### Task instructions
Show each line of the material below that contains the string "info".

### Data for the task
● ● ●

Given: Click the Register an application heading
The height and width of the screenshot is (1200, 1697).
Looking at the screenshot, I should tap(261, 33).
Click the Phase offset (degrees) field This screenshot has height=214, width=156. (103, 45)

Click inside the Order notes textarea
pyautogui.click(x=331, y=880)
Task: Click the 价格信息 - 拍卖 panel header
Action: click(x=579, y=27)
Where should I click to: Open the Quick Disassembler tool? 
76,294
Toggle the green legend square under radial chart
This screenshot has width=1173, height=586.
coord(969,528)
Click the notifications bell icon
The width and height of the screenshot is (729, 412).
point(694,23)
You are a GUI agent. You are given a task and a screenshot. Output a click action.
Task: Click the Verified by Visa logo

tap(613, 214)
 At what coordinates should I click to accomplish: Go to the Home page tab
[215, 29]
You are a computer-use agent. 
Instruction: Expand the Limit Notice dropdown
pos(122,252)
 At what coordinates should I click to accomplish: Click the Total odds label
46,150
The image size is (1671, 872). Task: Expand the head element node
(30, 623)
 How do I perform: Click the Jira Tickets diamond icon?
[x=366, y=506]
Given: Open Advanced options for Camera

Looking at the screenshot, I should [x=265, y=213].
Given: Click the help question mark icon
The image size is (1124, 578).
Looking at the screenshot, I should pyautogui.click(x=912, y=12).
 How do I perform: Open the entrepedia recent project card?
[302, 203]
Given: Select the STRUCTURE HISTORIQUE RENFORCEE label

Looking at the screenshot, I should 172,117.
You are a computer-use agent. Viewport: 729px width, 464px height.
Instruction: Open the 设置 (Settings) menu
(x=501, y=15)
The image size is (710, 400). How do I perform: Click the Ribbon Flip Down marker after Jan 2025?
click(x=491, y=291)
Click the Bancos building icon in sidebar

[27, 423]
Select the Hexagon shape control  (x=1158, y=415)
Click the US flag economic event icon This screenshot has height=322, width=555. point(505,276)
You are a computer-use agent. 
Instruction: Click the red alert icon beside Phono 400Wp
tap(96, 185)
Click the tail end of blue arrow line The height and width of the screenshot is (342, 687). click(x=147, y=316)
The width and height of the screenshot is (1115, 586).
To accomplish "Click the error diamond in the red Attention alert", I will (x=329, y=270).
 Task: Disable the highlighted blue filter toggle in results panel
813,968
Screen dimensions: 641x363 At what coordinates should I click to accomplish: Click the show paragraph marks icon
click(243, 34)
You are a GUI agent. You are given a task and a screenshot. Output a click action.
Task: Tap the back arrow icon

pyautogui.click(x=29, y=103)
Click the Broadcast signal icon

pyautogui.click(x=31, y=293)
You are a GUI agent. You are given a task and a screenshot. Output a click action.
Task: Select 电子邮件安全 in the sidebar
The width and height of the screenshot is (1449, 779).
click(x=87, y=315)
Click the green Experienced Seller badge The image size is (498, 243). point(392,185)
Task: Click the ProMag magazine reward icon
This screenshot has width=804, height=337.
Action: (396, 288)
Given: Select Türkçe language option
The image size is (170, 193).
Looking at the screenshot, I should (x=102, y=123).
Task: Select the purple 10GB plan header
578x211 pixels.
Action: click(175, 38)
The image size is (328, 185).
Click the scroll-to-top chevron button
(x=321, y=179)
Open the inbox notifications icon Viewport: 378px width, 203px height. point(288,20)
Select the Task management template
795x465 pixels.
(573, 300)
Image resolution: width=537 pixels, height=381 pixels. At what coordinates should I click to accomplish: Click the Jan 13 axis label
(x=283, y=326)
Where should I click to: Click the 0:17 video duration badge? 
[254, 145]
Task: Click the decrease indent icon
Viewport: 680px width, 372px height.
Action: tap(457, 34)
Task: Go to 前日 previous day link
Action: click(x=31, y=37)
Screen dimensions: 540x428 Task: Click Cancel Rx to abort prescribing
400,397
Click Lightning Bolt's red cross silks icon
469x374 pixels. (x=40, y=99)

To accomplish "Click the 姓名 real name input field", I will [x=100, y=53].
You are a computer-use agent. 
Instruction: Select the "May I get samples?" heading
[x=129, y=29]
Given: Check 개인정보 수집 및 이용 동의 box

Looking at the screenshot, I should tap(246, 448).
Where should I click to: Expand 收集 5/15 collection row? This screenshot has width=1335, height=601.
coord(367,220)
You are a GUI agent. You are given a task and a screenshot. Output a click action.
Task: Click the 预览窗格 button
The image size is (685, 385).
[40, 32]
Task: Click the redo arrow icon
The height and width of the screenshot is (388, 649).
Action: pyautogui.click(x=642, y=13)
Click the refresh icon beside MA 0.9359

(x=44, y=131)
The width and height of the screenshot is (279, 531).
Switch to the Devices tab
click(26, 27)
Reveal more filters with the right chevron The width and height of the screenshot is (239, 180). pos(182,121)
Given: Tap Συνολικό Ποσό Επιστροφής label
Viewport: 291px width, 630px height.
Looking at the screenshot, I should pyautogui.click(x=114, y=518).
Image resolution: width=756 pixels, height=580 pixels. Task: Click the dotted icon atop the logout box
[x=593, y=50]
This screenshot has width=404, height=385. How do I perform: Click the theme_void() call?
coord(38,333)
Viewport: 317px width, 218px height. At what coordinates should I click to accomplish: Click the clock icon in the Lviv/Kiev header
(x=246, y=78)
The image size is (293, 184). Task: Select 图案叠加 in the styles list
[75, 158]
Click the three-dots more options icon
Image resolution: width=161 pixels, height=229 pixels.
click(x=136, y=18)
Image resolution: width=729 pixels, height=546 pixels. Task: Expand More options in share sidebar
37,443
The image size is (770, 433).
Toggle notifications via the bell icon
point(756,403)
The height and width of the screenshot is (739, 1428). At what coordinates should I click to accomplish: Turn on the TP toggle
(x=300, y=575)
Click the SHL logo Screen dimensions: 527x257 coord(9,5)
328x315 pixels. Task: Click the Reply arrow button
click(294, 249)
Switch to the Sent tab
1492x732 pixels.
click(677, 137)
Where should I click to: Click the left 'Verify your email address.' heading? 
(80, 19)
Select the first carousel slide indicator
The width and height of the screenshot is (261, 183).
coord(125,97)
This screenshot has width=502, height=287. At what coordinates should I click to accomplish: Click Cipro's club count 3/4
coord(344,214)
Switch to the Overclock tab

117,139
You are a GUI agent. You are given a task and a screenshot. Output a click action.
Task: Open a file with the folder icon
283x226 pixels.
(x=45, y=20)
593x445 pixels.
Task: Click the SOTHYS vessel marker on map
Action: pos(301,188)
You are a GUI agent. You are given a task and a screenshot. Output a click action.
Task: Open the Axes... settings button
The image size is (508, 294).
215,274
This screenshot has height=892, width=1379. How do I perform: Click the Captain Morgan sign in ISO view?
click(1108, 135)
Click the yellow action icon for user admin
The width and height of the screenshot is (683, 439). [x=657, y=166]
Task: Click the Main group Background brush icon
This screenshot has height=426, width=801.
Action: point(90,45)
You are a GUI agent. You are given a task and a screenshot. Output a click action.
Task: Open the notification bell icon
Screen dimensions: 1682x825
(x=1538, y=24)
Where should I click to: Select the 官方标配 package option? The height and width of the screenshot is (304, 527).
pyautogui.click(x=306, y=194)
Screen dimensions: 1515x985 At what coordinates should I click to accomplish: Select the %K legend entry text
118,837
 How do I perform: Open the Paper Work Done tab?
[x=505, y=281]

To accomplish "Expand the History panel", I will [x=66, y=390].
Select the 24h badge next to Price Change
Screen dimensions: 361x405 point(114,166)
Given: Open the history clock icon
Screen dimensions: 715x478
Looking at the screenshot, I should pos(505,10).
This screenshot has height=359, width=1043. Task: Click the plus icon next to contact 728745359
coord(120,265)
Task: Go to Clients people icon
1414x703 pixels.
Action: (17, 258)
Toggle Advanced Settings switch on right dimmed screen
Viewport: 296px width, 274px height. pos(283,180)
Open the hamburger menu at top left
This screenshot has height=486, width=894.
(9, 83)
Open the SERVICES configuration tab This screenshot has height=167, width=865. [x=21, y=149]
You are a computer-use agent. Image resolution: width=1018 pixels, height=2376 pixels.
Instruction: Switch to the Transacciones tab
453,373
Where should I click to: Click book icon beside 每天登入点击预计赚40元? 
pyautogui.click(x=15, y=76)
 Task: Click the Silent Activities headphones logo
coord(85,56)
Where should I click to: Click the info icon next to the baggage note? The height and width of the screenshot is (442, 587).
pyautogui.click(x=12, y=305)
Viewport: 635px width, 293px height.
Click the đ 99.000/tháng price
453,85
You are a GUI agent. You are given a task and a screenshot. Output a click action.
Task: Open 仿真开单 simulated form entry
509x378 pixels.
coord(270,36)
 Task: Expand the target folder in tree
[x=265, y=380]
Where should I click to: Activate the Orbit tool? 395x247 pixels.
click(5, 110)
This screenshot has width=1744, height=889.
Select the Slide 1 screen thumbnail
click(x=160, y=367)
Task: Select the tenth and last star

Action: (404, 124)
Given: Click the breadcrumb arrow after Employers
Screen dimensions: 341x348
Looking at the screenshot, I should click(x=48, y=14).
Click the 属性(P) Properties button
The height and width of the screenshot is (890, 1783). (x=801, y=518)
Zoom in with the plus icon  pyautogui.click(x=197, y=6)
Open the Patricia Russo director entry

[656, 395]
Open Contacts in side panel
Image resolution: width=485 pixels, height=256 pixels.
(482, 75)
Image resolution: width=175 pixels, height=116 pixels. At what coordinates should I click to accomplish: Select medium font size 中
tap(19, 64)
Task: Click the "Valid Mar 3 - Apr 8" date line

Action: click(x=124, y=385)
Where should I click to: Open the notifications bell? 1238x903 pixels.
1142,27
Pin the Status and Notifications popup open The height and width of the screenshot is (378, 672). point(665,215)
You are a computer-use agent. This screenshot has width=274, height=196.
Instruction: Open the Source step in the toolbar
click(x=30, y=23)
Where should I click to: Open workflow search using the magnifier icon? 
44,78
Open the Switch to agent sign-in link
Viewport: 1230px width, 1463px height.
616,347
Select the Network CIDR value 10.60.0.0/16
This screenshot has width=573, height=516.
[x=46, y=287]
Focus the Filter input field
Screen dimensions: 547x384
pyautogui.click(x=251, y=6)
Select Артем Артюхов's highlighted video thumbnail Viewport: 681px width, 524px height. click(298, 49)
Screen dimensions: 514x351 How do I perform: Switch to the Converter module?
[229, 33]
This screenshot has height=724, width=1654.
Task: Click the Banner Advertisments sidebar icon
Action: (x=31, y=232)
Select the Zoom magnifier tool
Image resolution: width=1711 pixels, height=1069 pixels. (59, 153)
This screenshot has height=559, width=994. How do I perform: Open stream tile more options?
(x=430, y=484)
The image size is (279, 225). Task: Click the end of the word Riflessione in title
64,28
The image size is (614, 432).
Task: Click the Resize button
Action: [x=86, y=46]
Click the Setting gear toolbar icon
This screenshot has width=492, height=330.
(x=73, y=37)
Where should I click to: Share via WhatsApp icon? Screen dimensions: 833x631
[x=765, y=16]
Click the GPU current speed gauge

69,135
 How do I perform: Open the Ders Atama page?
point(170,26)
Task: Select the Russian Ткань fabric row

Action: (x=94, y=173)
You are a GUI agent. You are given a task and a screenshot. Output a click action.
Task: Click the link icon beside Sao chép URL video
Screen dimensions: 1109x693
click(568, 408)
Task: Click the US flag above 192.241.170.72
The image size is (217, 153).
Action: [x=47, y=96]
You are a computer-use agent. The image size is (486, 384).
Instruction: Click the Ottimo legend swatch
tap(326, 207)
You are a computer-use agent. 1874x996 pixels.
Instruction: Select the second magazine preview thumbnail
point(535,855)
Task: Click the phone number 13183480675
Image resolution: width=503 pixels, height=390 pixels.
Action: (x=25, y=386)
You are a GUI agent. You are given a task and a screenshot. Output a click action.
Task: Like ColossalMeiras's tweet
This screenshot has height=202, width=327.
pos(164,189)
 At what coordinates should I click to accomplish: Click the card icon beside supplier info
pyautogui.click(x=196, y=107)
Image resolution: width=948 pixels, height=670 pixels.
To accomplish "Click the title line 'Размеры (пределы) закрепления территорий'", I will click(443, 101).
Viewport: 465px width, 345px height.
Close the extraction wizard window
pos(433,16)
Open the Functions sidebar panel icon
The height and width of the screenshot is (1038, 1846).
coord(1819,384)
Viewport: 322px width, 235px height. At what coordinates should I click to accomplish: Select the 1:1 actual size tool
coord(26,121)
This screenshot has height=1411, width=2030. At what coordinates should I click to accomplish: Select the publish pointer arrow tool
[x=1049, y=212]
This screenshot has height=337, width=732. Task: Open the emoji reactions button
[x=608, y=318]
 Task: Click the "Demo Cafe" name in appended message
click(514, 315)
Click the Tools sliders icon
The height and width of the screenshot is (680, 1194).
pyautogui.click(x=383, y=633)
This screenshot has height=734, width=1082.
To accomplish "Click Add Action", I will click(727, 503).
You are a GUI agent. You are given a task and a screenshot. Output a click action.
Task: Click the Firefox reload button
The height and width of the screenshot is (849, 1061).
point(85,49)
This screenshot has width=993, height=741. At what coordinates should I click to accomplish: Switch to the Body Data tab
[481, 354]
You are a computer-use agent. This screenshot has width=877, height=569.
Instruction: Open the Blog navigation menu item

● ● ●

### Answer to this task
Where should I click to: Click the info icon next to the baggage note? The height and width of the screenshot is (442, 587).
 At what coordinates should I click to accomplish: Click the card icon beside supplier info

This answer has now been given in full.